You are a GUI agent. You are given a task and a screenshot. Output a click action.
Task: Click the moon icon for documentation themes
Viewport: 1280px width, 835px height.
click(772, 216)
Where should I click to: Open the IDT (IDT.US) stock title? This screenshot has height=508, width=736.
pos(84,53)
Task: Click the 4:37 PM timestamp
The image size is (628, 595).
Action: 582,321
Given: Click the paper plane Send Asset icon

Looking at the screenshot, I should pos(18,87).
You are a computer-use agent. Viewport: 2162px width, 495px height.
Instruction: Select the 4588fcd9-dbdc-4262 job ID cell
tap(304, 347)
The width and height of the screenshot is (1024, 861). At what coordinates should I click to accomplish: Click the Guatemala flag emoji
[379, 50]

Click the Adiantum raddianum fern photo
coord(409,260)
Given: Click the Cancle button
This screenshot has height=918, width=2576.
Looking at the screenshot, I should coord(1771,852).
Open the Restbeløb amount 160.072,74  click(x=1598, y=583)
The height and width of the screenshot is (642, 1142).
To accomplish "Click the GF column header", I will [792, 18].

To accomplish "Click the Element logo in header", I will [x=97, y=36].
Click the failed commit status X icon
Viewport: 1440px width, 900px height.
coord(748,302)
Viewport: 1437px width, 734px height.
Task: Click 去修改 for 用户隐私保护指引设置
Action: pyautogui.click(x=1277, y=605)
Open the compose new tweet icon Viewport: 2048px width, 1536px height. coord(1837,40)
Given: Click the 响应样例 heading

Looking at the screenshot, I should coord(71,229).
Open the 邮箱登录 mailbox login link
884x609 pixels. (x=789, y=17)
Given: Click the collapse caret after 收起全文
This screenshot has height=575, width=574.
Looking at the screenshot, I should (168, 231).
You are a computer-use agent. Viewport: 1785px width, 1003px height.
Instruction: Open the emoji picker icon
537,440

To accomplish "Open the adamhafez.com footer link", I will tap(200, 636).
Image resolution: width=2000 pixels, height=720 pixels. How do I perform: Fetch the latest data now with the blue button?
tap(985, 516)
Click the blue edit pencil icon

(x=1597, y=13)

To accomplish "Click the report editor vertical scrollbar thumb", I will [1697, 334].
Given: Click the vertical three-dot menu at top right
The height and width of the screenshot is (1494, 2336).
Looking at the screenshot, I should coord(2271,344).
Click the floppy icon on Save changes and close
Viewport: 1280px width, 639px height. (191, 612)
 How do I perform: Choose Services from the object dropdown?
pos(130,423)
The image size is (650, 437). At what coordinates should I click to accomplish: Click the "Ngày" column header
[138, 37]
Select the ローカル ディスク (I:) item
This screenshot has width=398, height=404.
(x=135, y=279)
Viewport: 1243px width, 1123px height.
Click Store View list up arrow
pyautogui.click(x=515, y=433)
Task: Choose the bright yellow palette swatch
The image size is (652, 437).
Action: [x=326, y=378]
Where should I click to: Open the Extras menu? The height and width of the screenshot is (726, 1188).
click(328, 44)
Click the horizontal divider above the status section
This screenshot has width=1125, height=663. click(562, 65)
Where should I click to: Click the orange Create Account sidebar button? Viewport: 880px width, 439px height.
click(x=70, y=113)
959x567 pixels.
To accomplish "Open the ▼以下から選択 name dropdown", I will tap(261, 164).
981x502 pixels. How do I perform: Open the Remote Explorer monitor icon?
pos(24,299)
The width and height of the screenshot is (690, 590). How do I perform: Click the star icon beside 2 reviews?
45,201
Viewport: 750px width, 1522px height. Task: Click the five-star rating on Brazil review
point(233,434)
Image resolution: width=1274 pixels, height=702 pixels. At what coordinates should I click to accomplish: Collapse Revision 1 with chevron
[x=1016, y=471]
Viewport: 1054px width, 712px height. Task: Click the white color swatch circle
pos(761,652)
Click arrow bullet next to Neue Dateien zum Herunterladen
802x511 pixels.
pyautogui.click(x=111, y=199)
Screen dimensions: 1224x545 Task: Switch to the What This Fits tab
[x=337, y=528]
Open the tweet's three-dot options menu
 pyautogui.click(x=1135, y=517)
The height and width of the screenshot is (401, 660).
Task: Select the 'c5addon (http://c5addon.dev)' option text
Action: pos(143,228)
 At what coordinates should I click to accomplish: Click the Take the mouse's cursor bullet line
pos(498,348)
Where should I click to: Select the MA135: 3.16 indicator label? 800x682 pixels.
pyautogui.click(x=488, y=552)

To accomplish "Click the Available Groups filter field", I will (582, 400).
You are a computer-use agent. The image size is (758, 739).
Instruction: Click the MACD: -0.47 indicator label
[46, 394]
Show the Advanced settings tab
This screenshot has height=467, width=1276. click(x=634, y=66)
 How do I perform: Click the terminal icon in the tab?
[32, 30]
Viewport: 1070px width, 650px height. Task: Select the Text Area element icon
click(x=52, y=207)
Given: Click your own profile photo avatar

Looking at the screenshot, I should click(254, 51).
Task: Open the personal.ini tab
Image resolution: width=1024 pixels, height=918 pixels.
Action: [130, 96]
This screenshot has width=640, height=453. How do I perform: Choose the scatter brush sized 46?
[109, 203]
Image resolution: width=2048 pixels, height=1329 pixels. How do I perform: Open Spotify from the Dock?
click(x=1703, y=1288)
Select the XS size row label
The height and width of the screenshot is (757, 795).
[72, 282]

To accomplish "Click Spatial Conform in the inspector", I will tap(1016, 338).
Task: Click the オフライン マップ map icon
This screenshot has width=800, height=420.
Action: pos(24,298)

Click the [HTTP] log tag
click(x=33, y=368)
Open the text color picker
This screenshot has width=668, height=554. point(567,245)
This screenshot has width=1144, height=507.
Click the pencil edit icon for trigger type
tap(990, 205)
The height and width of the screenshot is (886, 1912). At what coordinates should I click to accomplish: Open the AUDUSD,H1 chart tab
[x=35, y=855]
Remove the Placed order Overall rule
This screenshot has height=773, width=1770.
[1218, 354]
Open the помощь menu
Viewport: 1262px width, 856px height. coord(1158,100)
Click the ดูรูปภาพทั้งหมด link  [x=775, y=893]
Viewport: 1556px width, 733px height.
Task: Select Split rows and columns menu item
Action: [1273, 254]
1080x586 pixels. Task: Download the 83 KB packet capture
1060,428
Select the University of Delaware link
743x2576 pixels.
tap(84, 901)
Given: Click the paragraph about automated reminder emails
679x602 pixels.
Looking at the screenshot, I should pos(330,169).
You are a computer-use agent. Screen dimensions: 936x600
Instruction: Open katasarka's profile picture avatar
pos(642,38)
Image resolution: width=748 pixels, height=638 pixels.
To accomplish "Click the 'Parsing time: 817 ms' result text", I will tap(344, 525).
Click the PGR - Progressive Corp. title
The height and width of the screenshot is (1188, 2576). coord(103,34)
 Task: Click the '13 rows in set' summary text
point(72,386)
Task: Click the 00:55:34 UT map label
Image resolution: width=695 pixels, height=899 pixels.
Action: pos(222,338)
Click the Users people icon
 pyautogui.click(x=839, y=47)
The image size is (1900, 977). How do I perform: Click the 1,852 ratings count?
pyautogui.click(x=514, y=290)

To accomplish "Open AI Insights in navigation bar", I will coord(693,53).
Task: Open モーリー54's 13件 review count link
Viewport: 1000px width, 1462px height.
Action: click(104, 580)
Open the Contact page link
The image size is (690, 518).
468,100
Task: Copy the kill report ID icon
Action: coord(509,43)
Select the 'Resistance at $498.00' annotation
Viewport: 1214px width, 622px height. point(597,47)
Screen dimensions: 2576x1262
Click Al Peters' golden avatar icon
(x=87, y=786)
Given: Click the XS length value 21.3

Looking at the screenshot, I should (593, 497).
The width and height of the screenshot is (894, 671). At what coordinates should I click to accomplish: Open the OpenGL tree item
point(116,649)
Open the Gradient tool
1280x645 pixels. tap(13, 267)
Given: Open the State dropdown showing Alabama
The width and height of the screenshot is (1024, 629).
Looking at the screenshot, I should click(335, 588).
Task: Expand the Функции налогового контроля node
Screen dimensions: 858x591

Task directions ->
Transcribe the lines of the records verbatim, from the line containing "Open the Contact page link" through the last line of the records.

Written solution ->
Open the Contact page link
The image size is (690, 518).
468,100
Task: Copy the kill report ID icon
Action: coord(509,43)
Select the 'Resistance at $498.00' annotation
Viewport: 1214px width, 622px height. point(597,47)
Screen dimensions: 2576x1262
Click Al Peters' golden avatar icon
(x=87, y=786)
Given: Click the XS length value 21.3

Looking at the screenshot, I should (593, 497).
The width and height of the screenshot is (894, 671). At what coordinates should I click to accomplish: Open the OpenGL tree item
point(116,649)
Open the Gradient tool
1280x645 pixels. tap(13, 267)
Given: Open the State dropdown showing Alabama
The width and height of the screenshot is (1024, 629).
Looking at the screenshot, I should click(335, 588).
Task: Expand the Функции налогового контроля node
Screen dimensions: 858x591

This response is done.